Copy each line that includes the string "nycgraffiti" from the material into your answer.

[[ Extracted data, beginning ]]

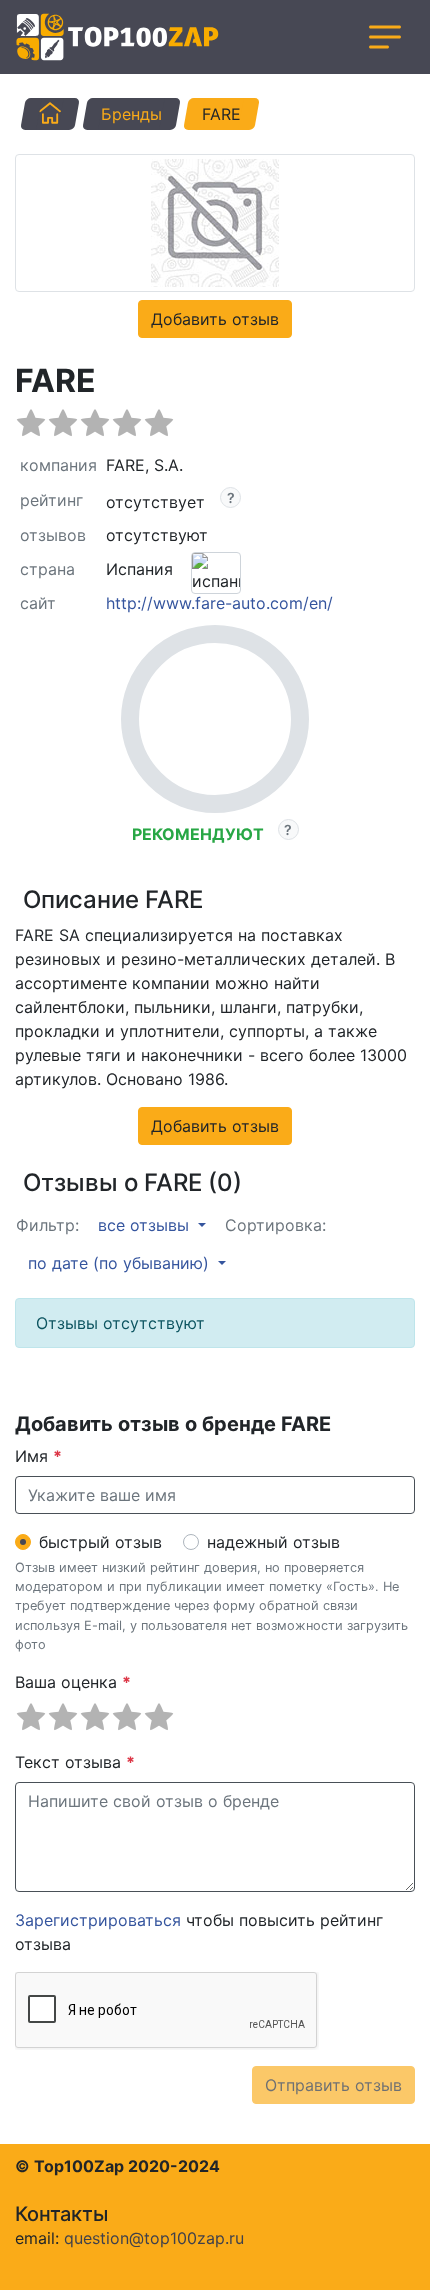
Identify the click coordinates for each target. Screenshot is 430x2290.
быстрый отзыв (100, 1542)
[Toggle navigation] (385, 37)
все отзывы (146, 1225)
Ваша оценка (73, 1682)
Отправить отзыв (333, 2085)
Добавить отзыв (215, 319)
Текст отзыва (75, 1762)
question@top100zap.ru (154, 2238)
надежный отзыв (273, 1542)
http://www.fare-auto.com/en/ (219, 603)
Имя (38, 1456)
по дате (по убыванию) (121, 1263)
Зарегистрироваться (98, 1920)
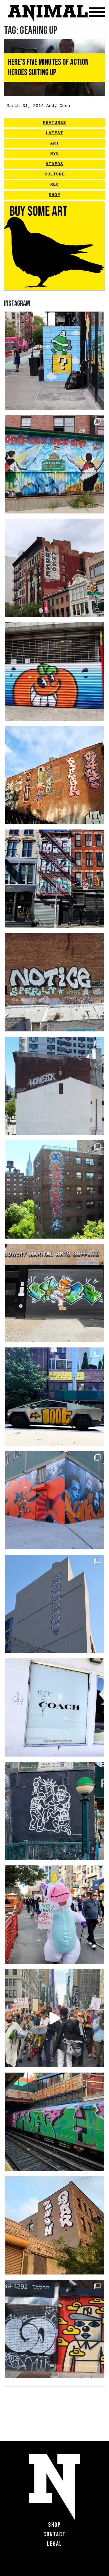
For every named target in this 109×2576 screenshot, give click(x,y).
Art (54, 143)
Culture (54, 174)
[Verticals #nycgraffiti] (54, 775)
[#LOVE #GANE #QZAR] (54, 879)
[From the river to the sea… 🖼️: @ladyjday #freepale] (54, 464)
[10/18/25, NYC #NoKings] (54, 1914)
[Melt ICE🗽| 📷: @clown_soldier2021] (54, 1811)
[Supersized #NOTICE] (54, 982)
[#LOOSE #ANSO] (54, 568)
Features (54, 123)
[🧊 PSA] (54, 1707)
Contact (54, 2534)
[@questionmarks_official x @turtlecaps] (54, 361)
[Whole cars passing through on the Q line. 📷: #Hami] (54, 2122)
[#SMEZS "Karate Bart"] (54, 1293)
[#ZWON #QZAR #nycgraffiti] (54, 2225)
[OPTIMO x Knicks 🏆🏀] (54, 1189)
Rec (54, 184)
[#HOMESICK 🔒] (54, 1086)
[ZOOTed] (54, 1604)
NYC (54, 153)
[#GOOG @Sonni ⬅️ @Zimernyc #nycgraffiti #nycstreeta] (54, 2329)
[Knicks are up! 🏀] (54, 1500)
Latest (54, 133)
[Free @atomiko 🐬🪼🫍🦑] (54, 671)
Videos (54, 164)
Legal (54, 2544)
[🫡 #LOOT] (54, 1396)
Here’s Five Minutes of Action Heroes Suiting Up (48, 67)
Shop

[[ Extracted data, end ]]

● Task output:
[Verticals #nycgraffiti] (54, 775)
[#ZWON #QZAR #nycgraffiti] (54, 2225)
[#GOOG @Sonni ⬅️ @Zimernyc #nycgraffiti #nycstreeta] (54, 2329)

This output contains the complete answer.